Thanks for bringing this up, Caitlin. It's pretty obvious to those of us who've been steeped in this subject for a while that an organization can't say it's trauma-informed if it's had only a one-day training, although I've heard of some that do so.

Also, doing trauma-informed training without explaining ACEs science (epidemiology of ACEs, i.e., the ACE Study; neurobiology of toxic stress; biomedical and epigenetic consequences of toxic stress; and resilience research), tells only part of the information necessary to make the mental mind shift that so many ACEs science pioneers talk about.

For example, If ACEs science isn't included in trauma-informed classes for parents, it can set them up for failure: If they don't understand that things people often regard as "normal" parts of childhood -- losing a parent to divorce, being verbally abused, living with a family member who's an alcoholic, etc. -- may have affected their ability to have a healthy relationship with their children, the first time they're triggered by their child's behavior (i.e., the parent loses it without thinking about it and doesn't understand why), they are likely to question their ability to adopt healthy parenting skills taught to them.   

All that said, Trauma Transformed in the San Francisco Bay Area, has developed a list of tools for agencies to do self-assessments.

That's one way of getting at how effective trauma-informed training is. Another is to provide a consumer guide to trauma-informed/resilience-building training. We're overhauling our resource center, and will have that guide, along with others by the Fall.

We'll also be adding an assessment tool to the Roadmap soon that addresses becoming trauma-informed in context of being part of a community initiative.       

Thank you so much for the information.  I'd also like to know if there is an assessment tool for acute care hospitals?  It seems like acute care facilities are at a huge disadvantage because of the focus on acute medical complexities. I've presented the information from the ACE study to many nurses and most have been receptive to learning, but unfortunately I haven't seen hospitals with a formal training program. 

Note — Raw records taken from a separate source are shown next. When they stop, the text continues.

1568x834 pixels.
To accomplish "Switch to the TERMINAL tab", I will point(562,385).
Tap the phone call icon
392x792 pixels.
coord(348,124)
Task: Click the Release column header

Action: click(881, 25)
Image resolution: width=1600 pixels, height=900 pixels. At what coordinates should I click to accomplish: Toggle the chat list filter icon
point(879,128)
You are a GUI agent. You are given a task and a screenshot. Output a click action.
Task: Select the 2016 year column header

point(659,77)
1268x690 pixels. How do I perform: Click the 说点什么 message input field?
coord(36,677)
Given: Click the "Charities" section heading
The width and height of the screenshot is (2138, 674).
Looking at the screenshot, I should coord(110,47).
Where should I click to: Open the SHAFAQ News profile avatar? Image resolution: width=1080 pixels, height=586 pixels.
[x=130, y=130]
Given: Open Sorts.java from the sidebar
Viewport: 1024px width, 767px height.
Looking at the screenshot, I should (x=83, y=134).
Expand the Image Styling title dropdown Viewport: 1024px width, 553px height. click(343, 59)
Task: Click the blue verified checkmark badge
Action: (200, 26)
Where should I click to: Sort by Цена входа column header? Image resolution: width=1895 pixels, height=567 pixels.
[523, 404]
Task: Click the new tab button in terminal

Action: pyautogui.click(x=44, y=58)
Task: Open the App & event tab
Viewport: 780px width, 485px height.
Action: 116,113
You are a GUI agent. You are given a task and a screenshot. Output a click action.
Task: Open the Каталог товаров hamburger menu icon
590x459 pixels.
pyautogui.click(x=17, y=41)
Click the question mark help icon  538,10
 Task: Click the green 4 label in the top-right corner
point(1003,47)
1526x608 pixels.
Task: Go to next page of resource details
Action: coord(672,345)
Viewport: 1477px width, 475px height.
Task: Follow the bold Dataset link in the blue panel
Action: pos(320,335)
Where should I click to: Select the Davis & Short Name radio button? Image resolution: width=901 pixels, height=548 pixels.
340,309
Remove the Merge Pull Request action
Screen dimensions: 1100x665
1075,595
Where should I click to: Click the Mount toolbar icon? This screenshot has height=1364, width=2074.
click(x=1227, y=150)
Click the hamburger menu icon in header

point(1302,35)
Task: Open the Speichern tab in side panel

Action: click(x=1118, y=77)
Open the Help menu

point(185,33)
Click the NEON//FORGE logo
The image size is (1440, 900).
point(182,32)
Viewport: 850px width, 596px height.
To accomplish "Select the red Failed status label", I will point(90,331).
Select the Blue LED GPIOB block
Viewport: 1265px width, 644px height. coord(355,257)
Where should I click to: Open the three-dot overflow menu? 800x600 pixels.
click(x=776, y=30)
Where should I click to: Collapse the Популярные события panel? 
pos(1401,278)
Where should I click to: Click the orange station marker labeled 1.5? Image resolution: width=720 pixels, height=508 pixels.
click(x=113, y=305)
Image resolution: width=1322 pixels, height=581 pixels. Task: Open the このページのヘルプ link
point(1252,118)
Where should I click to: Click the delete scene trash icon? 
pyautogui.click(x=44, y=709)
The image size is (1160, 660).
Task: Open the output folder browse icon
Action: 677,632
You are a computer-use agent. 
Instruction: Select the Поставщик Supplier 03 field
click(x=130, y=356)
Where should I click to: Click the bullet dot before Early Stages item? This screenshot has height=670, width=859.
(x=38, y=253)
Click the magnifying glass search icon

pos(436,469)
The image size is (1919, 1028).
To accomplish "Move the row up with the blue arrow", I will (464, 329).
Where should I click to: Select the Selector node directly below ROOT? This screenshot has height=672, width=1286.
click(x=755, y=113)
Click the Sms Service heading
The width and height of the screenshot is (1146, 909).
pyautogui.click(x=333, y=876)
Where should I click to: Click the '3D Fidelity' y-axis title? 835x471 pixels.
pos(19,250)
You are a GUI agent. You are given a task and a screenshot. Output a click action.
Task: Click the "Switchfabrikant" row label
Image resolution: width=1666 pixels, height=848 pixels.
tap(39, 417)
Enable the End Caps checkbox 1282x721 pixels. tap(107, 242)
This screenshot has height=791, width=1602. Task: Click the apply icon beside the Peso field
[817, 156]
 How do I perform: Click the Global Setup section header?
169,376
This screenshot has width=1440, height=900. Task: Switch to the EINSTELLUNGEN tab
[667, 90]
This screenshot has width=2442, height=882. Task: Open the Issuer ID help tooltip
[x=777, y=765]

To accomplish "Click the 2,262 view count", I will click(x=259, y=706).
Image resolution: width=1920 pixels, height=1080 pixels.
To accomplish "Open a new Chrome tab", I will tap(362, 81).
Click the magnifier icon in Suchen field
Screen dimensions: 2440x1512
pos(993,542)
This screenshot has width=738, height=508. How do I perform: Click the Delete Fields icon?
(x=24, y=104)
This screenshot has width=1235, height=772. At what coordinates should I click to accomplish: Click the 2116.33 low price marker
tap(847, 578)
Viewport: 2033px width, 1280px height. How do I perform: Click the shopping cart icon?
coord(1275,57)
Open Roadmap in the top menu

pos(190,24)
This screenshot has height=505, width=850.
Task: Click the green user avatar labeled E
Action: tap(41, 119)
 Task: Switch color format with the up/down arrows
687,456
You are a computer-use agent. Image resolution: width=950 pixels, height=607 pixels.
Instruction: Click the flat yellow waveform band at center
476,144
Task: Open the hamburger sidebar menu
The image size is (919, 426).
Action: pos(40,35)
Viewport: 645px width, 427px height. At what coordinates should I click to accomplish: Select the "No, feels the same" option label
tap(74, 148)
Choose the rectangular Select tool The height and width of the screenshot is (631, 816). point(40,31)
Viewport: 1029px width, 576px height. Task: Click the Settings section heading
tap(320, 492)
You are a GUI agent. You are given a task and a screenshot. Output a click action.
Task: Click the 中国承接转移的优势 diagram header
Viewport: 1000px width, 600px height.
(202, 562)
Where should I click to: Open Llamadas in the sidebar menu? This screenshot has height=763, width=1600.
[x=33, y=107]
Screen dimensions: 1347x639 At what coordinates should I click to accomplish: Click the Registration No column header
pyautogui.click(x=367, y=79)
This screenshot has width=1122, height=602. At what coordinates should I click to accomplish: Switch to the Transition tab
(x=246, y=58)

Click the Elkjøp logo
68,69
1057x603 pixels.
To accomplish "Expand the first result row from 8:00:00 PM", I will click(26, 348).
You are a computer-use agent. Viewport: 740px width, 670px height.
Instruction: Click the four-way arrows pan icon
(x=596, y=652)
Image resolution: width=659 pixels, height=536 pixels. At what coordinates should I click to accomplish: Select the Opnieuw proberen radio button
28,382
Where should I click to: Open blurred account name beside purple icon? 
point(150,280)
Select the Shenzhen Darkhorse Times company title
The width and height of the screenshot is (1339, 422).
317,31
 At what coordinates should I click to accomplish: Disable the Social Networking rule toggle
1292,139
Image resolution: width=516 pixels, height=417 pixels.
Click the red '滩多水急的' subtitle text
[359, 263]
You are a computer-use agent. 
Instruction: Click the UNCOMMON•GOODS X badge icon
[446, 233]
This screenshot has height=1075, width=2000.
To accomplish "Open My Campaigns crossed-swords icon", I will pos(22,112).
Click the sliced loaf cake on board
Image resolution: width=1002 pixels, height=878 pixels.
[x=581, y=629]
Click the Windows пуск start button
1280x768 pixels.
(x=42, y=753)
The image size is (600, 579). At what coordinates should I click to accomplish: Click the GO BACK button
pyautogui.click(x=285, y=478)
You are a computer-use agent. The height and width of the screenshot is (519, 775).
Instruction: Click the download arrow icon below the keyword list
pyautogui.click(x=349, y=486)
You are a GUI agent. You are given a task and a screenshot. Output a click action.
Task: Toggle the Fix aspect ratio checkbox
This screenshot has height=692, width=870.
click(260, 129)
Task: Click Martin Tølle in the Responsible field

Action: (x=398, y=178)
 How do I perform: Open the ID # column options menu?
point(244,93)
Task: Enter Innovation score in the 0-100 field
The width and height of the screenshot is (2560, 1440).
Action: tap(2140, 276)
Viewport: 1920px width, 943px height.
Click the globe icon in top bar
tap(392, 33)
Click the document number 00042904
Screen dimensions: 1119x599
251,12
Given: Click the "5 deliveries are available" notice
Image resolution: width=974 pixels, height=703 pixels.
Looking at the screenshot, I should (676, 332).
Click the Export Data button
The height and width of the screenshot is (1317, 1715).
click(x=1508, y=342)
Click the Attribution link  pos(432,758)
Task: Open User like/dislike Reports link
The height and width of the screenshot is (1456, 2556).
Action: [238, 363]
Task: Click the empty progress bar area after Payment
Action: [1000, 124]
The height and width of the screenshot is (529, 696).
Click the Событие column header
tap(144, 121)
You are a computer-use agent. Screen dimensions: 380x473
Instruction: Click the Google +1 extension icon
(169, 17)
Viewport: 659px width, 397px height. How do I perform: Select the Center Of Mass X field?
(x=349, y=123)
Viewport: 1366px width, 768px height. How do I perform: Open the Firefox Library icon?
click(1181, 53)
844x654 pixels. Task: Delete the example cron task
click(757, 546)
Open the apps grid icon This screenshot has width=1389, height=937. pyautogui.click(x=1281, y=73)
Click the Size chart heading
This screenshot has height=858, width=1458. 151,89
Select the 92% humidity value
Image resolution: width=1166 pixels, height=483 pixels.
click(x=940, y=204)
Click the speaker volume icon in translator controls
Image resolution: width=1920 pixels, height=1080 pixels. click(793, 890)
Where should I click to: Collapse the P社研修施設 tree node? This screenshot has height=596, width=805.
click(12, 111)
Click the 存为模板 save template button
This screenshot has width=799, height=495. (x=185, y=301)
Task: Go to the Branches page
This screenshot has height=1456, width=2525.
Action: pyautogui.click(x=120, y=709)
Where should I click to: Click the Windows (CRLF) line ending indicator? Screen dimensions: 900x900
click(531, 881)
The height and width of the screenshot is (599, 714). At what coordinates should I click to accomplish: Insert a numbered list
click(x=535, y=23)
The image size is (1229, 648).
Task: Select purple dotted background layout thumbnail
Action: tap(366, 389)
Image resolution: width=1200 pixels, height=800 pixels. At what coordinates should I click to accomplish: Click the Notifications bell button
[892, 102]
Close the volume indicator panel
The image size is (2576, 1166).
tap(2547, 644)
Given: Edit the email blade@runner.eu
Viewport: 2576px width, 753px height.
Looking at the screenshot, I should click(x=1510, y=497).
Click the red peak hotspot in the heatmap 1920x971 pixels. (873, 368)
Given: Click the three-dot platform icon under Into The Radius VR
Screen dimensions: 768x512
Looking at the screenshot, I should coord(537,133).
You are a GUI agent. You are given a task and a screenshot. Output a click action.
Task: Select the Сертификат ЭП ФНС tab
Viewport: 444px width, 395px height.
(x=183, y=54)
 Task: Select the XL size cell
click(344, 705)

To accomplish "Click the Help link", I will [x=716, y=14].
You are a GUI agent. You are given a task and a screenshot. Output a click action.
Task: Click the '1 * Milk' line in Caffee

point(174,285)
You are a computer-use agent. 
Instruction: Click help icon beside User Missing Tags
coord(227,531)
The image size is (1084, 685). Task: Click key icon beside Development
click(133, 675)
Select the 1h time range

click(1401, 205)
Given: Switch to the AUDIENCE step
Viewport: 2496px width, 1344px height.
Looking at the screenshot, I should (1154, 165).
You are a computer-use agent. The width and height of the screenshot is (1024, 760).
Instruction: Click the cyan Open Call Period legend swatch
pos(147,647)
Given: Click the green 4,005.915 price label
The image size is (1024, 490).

Thanks, Caitlin,  for your thoughtful question which I understand to be focused on evaluation of training events vs. assessment of an organization.  For a number of years I have been conducting training seminars and workshops for professional caregivers that address secondary trauma and caregiver resiliency.  How do I evaluate if a training workshop or seminar has been successful?  My approach is essentially qualitative and quite straightforward, as  I ask the group to voice or "shout out" at the end of the training event,  "what were the highlights for you?",  "what will you take with you into your life and work day?", "were there any difficulties or problems in the training event--and if so,how could the training be improved?"  I find that using this simple qualitative process provides a sense of closure and validation to the group-- it also gives me a useful perspective on the effectiveness of the training event.  Frequently host organization also provide a page of evaluative questions using a likert-type scale (e.g. relevance or effectiveness of the training, presentation, style, materials and resources, etc.).  By having the brief qualitative discussion first and writing these up on newsprint or an erasible board,  I believe that the quantitative process becomes more focused as well, which seems to be helpful for everyone.  Vic Compher, MSS, LCSW - Trainer and Director / Co-Producer of "Portraits of Professional CAREgivers:  Their Passion. Their Pain."  (www.caregiversfilm.com)

Hi, all.  I, too, evaluate my trainings with verbal plus written methods, but what I am most interested in hearing about is how WE evaluate the next trainings we're interested in taking.  The market is trend-driven, and 'TIC' is everywhere now, so my question is how are we to evaluate great TIC course additions to our 'toolboxes', in addition to how does the public or an institution evaluate which to add for their employees? Thanks for thoughts on this -

Hi All,  Great thread. I am one of the developers of the ARTIC Scale (Attitudes Related to Trauma-Informed Care). You can get more information about the ARTIC at www.traumaticstressinstitute.org

While there are many org assessment tools of TIC, there are only 3 meaures of TIC that I know of that are psychometrically valid (have resulted from research and have proven reliability and validity). They are: ARTIC Scale; TICOMETER; Trauma-Informed Practice (TIP) Scales. As you probably know, there is still very little empirical evidence supporting TIC despite the fact it has taken the world by storm. Science is far far behind in part because there are few validated measurement tools. This is beginning to change. I hope this helps.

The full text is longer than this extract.